TEXT
One of the major barriers to using Coriolis flowmeters for liquid measurement has been that their line sizes have not been large enough to accommodate the line sizes in the oil & gas industry. For many years, almost all Coriolis meters were for line sizes of six inches and under, and only a few were made for larger line sizes. These were made by a single supplier, Rheonik.

In the past few years, several Coriolis suppliers have begun making Coriolis meters for line sizes above six inches. These include Endress+Hauser, Micro Motion, and KROHNE. In the meantime, GE Sensing has acquired Rheonik, and is continuing to make large size Coriolis meters. Currently, the largest Coriolis meters are made for 16 inch lines.

Because of their accuracy and reliability, these large line size meters may begin to penetrate the market for measuring petroleum liquids. Most of them are designed for custody transfer applications. Coriolis meters are already displacing positive displacement meters for liquid petroleum applications involving downstream delivery of petroleum to tankers, ships, trains, planes, and trucks. It remains to be seen, though, how widely they will be used for upstream oil applications in the oil fields.

PROVIDED DATA
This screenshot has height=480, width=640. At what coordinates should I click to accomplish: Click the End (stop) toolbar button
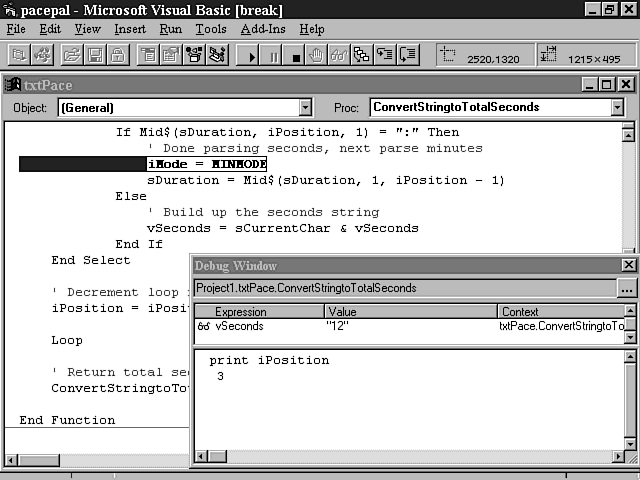pos(295,55)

TASK INSTRUCTIONS
Output everything in the Coriolis flowmeter text above from "In the past" down to "16 inch lines.", copied word for word.

SOLUTION
In the past few years, several Coriolis suppliers have begun making Coriolis meters for line sizes above six inches. These include Endress+Hauser, Micro Motion, and KROHNE. In the meantime, GE Sensing has acquired Rheonik, and is continuing to make large size Coriolis meters. Currently, the largest Coriolis meters are made for 16 inch lines.